In collaboration with Hartford HealthCare (HHC), we have developed highly accurate machine learning (ML) models that predict nine inpatient outcomes (e.g. short-term discharges, ICU transfers, mortality, etc.) using tabular data from electronic medical records. Hundreds of medical staff currently use our models, resulting in a significant reduction in patient-average length of stay and projected annual benefits of $55-$72 million for HHC. Given this successful implementation, the question arises: how could we extend these tools for the benefit of hospitals with limited resources, small patient populations, and/or non-standardized healthcare records? To address these challenges, we introduce TabText, a systematic framework that leverages Large Language Models to process and extract contextual information from tabular structures, resulting in more complete and flexible data representations.
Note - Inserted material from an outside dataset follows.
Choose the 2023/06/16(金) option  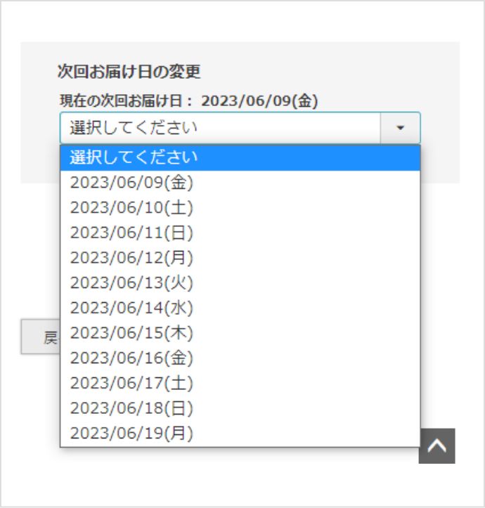240,358
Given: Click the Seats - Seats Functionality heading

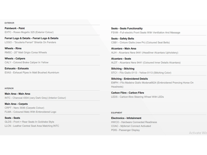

We show that 1) applying our TabText framework enables the generation of high-performing predictive models with minimal data processing, and 2) augmenting tabular data with TabText representations can significantly improve the performance of standard ML models across all nine prediction tasks, especially when trained with small-size datasets.

Keywords

Large Language Models, Healthcare Analytics, Data Augmentation

References

Carballo, K. V., Na, L., Ma, Y., Boussioux, L., Zeng, C., Soenksen, L. R., & Bertsimas, D. (2022). TabText: A Flexible and Contextual Approach to Tabular Data Representation. arXiv preprint arXiv:2206.10381.